Saturday, October 8, 2022

Pie.

This week, our Operations Director Jeff started the week by sharing something he attributed to Dr. Pete Friesen - a Coach & Trainer for the Carolina Hurricanes plus numerous Canadian World Championship & Olympic teams (I say attributed because I tried and failed to find any similar quotes online...so if anyone else can please share). 

He told us about the Rule of Thirds:

"If you're really working hard toward your goal, you should feel great about 1/3 of the time. 

1/3 of the time you should be just coasting along.

The other 1/3 of the time you will feel terrible and beaten down."

(to summarize, I made this helpful pie chart)


He continued:

"With this rule in mind, if you never feel like you've got nothing left to give, and just feel great all the time, you aren't pushing yourself enough. You're capable of more, and you're holding yourself back. 

Conversely, if you feel terrible more than 1/3 of the time, you aren't taking time to recharge or to recuperate. You're not taking the appropriate self-care steps. You're at risk of injury and burnout."

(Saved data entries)
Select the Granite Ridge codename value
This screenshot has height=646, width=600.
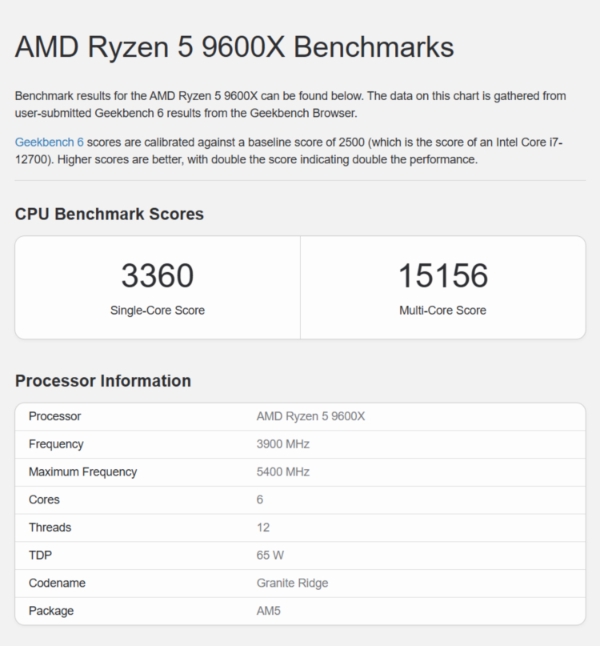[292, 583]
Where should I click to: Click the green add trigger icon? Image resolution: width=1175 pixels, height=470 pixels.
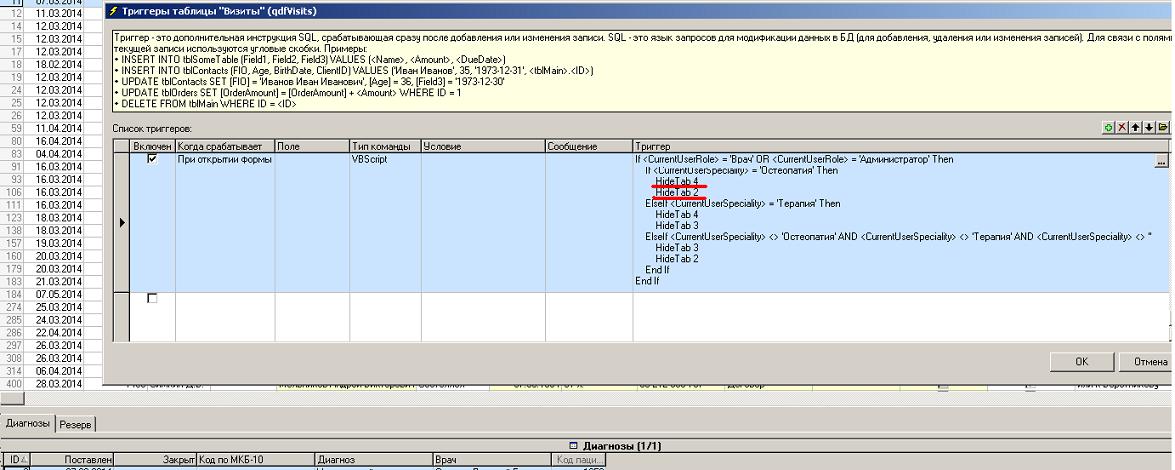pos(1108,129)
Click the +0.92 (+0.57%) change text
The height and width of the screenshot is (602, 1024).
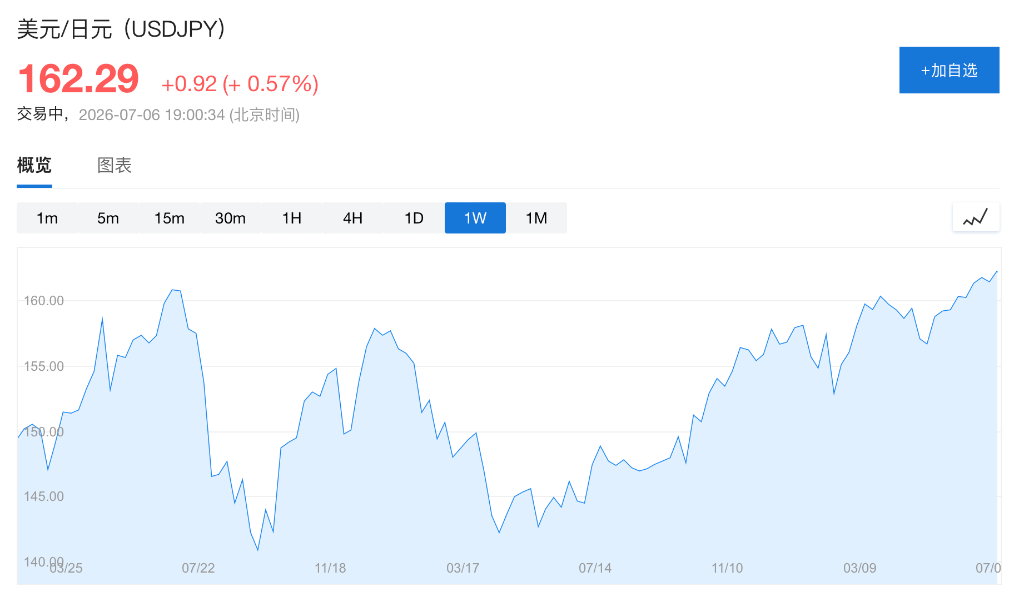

## INSTRUCTIONS
[a] Reproduce the stretch of the Rule of Thirds post from "The other 1/3" through "holding yourself back.", word for word.
[b] Answer these questions using the Rule of Thirds post:
(i) Who shared the Rule of Thirds at the start of the week, and what is his role?
(ii) According to the rule, about how much of the time should someone working hard toward a goal feel great?
(iii) What two risks does the post name for someone who feels terrible more than 1/3 of the time?
None of the material above is needed.

## ANSWERS PER TASK
[a]
The other 1/3 of the time you will feel terrible and beaten down."

(to summarize, I made this helpful pie chart)


He continued:

"With this rule in mind, if you never feel like you've got nothing left to give, and just feel great all the time, you aren't pushing yourself enough. You're capable of more, and you're holding yourself back.

[b]
(i) Jeff, the Operations Director.
(ii) About 1/3 of the time.
(iii) Injury and burnout.